### [Records to process]
━━━━
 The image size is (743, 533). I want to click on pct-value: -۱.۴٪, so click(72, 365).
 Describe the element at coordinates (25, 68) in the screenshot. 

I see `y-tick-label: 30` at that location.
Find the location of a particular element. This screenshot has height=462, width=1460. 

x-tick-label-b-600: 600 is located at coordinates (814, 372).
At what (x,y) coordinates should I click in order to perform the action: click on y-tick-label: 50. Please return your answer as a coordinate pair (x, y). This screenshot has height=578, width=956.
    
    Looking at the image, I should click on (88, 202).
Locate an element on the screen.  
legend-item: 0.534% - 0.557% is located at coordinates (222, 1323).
━━━━
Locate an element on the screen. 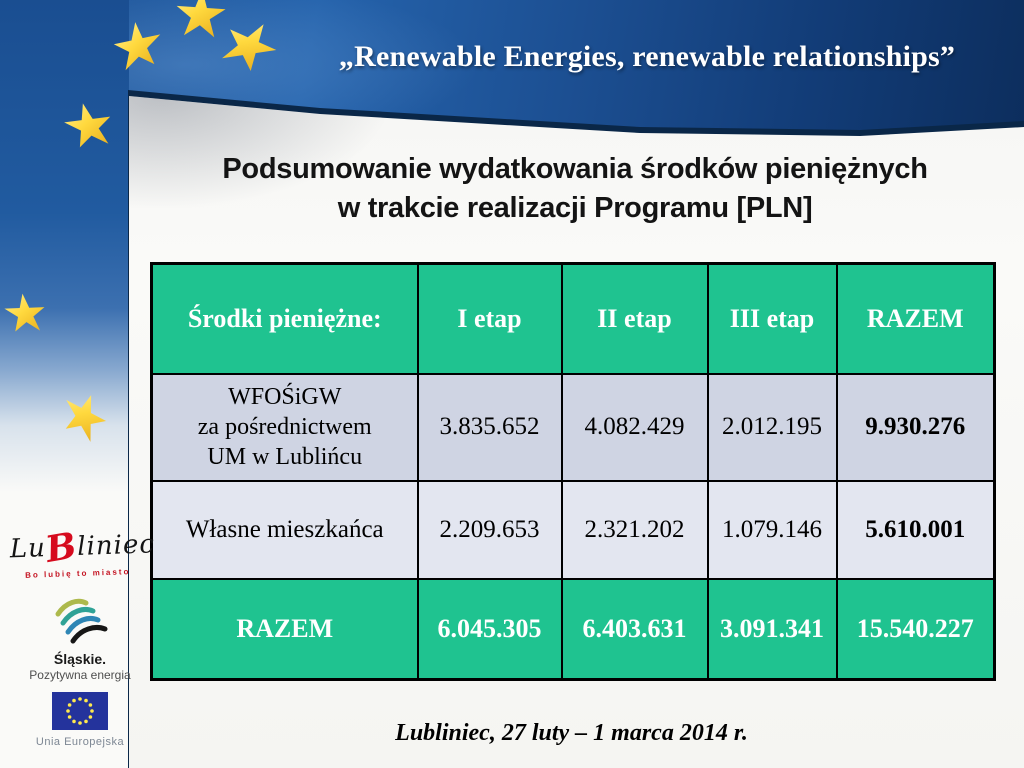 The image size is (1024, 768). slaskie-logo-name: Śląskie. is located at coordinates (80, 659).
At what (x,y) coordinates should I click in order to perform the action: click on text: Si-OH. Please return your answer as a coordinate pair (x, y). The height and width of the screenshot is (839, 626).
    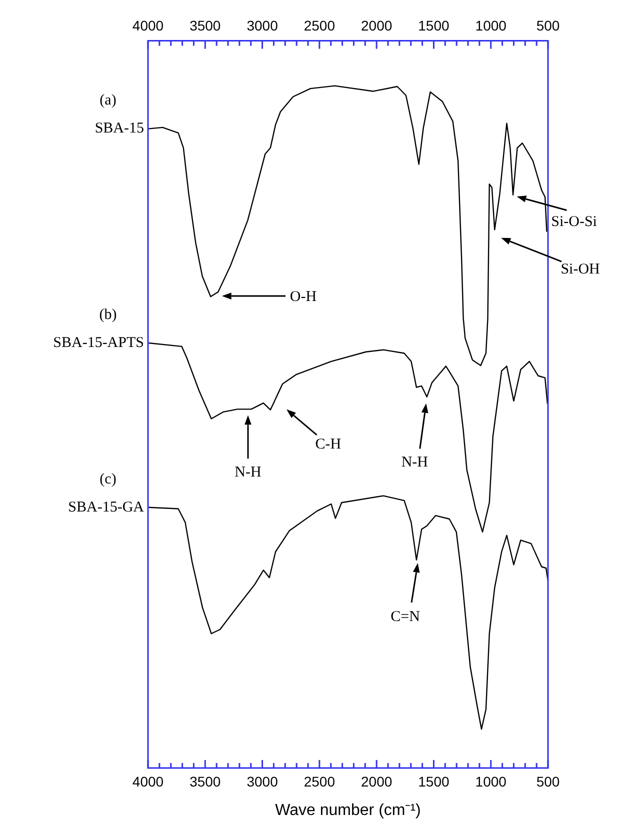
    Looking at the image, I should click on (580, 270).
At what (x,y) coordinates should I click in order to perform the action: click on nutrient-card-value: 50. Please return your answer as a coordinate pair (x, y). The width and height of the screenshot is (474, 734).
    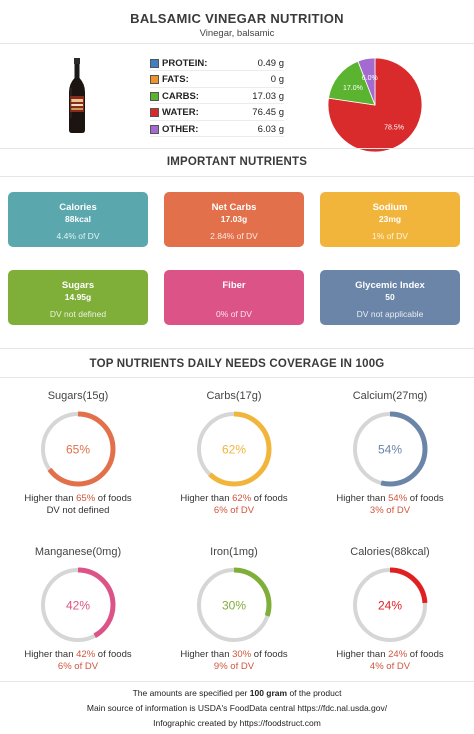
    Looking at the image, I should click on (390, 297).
━━━━
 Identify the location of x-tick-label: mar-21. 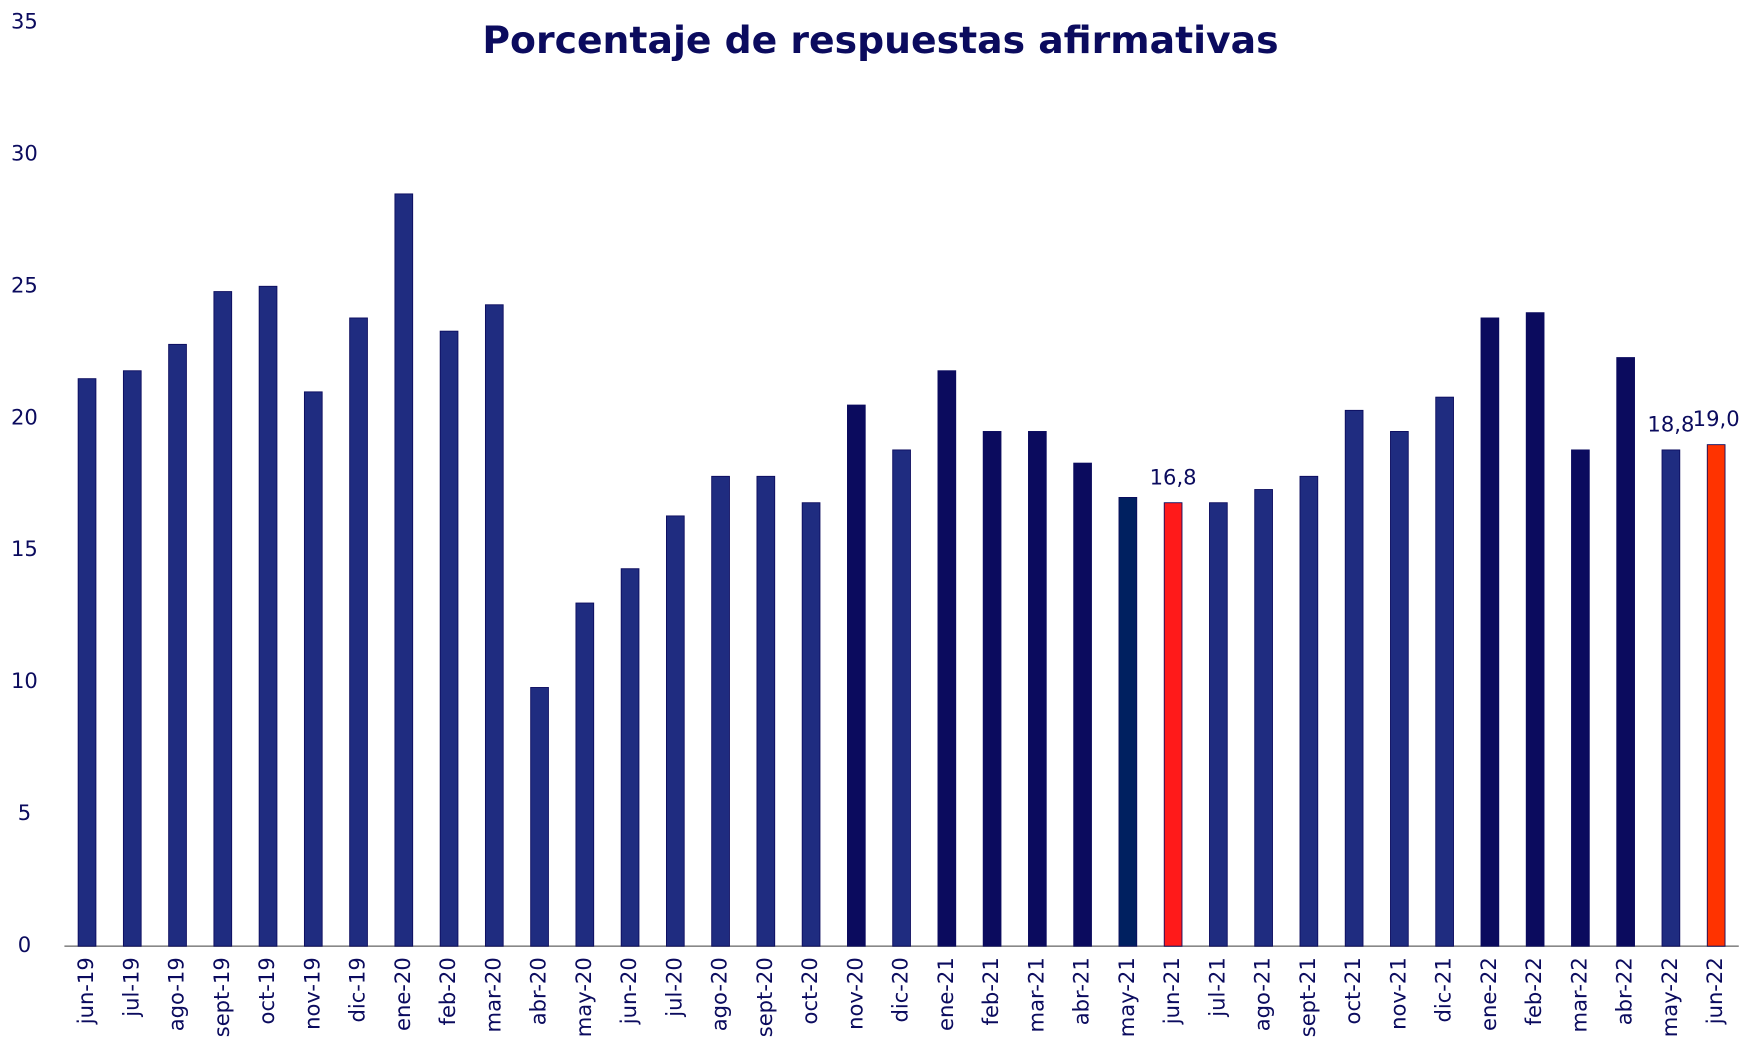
━━━━
### [What you will do]
Echo the listing lines exactly, starting with the line containing "The image size is (743, 533)." and going on through the line containing "x-tick-label-b-600: 600 is".

### [Problem solution]
 The image size is (743, 533). I want to click on pct-value: -۱.۴٪, so click(72, 365).
 Describe the element at coordinates (25, 68) in the screenshot. 

I see `y-tick-label: 30` at that location.
Find the location of a particular element. This screenshot has height=462, width=1460. 

x-tick-label-b-600: 600 is located at coordinates (814, 372).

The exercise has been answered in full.